In a bulletin board system (BBS) and later the warez scene, FILE_ID.DIZ is a plain-text file that describes the content of the archive in which it is located. Use of the file allows for a concise description of uploaded files to be automatically applied. FILE_ID stands for "file identification". DIZ stands for "description in zipfile".

==History==
The FILE_ID.DIZ file convention was invented to address a common problem with BBS file upload. BBS software would prompt the user to input a description for the uploaded file, but these descriptions were often less than useful. In order to provide better service, BBS operators spent significant effort enhancing these descriptions.
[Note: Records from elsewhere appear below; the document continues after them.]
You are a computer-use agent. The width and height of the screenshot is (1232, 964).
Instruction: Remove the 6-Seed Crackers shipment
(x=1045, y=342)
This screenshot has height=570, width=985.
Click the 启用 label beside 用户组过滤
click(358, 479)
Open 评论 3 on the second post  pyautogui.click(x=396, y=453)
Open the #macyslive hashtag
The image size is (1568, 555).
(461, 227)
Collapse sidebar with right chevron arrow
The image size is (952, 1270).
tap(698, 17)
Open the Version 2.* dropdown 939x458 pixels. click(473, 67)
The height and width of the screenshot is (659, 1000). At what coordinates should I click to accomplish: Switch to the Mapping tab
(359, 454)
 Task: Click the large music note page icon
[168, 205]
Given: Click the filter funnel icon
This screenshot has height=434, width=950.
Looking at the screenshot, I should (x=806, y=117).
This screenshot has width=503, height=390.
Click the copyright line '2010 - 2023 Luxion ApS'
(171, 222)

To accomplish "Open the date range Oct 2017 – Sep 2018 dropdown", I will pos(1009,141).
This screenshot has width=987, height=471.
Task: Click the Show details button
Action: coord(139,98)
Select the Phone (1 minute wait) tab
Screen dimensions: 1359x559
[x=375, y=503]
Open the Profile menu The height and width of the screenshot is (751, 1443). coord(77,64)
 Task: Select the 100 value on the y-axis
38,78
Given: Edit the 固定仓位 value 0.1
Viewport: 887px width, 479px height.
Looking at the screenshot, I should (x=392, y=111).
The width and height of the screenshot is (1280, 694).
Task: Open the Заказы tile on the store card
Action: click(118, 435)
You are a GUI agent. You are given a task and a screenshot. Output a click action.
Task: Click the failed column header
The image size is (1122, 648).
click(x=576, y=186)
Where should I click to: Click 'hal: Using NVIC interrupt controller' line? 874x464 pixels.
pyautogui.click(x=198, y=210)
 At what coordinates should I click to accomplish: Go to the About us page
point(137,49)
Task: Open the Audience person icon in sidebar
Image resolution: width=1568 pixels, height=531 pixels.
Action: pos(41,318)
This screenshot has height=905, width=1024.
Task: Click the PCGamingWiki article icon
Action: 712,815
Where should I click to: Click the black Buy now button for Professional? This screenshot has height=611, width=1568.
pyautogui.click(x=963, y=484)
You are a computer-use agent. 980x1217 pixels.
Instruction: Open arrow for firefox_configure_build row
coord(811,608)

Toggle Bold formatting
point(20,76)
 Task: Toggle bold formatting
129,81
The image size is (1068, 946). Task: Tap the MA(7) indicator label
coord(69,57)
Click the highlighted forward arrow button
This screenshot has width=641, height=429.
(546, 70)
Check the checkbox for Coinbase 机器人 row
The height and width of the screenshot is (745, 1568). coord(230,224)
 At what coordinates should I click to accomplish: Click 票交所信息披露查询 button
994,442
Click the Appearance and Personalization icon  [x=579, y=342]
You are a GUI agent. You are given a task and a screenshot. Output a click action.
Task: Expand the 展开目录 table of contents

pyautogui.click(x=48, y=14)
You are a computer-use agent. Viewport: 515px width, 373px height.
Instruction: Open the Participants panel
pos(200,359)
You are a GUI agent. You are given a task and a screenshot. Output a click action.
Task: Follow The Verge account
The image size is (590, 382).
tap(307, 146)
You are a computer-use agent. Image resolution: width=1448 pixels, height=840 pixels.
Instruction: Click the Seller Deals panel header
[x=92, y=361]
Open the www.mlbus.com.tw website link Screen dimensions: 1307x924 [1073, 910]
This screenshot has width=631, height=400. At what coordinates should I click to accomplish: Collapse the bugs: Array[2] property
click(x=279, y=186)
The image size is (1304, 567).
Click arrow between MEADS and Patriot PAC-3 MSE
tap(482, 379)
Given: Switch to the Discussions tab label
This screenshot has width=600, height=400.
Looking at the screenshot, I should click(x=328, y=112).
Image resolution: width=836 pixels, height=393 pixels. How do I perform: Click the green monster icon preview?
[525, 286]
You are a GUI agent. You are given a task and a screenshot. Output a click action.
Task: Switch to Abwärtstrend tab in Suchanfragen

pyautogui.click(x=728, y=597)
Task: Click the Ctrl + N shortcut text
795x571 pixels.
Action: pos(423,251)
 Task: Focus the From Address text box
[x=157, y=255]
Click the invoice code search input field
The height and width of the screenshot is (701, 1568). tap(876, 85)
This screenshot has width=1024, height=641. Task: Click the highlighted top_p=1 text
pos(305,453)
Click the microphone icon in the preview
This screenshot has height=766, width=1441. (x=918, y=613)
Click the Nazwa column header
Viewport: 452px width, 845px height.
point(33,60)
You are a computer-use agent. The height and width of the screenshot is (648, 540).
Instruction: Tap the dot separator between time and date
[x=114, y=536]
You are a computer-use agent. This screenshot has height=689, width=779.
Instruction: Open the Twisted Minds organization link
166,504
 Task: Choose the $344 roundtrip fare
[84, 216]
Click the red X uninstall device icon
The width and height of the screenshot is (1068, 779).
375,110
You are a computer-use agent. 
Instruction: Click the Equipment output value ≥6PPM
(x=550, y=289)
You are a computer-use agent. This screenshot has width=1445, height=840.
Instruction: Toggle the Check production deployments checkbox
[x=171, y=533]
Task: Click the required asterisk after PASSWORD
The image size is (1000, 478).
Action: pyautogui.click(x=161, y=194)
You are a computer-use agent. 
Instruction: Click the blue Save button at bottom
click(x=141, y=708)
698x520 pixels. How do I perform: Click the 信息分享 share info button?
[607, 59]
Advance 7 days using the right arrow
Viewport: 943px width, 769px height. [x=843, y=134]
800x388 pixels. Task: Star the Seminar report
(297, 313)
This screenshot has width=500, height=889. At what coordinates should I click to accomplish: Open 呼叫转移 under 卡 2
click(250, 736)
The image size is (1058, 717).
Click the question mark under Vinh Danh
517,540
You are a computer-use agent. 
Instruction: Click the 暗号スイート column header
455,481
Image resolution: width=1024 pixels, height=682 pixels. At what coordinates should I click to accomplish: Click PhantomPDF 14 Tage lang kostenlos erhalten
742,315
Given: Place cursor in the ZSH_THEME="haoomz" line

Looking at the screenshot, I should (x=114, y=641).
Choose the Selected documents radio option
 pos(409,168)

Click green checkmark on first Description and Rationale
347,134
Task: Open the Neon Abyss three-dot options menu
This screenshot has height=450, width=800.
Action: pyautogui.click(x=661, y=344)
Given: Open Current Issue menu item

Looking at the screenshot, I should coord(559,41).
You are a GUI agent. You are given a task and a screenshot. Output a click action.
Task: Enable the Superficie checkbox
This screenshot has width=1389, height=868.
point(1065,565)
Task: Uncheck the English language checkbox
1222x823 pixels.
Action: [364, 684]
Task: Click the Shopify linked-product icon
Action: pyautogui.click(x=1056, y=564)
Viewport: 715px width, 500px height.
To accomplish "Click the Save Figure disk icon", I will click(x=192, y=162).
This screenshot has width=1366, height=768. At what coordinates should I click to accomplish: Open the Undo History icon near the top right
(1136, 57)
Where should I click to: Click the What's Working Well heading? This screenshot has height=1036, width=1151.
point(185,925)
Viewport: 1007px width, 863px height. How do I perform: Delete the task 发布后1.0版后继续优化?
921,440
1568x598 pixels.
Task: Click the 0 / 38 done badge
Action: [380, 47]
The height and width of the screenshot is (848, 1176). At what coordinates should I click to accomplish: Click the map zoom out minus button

Clark Development and the Association of Shareware Professionals (ASP) supported the idea of this becoming a standard for file descriptions. Clark rewrote the PCBDescribe program and included it with their PCBoard BBS software. The ASP urged their members to use this description file format in their distributions. Michael Leavitt, an employee of Clark Development, released the file specification and his PCBDescribe program source code to the public domain and urged other BBS software companies to support the DIZ file.

SysOps could add a common third-party script written in PPL, called "DIZ/2-PCB" that would process, rewrite, verify, and format DIZ files from archives as they were uploaded to a BBS. The software would extract the archive, examine the contents, compile a report, import the DIZ description file and then format it according to your liking. During this time, it was usual practice to add additional lines to the description, such as ads exclaiming the source of the uploaded BBS.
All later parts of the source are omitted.